[WHAT IS REQUIRED]: Without including any images, reproduce each entry exactly.
*** Opening of SUPPLIED DATA ***
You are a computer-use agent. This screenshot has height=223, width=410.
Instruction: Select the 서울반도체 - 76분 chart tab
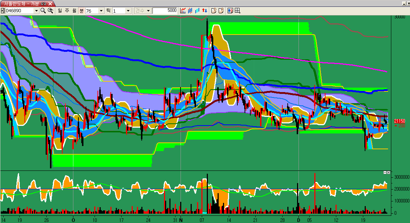pyautogui.click(x=22, y=3)
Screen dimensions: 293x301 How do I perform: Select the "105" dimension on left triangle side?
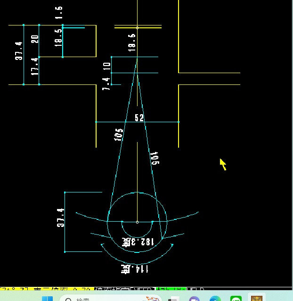point(119,134)
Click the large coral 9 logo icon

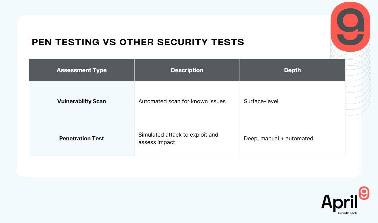click(x=350, y=27)
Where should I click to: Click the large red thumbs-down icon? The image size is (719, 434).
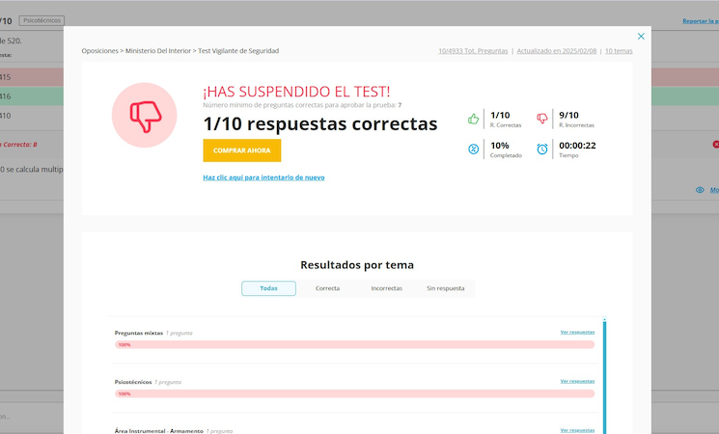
*** Close of SUPPLIED DATA ***
[TASK OUTPUT]:
You are a computer-use agent. This screenshot has height=223, width=410.
Instruction: Select the 서울반도체 - 76분 chart tab
pyautogui.click(x=22, y=3)
Screen dimensions: 293x301 How do I perform: Select the "105" dimension on left triangle side?
point(119,134)
Click the large coral 9 logo icon

click(x=350, y=27)
Where should I click to: Click the large red thumbs-down icon? The image size is (719, 434).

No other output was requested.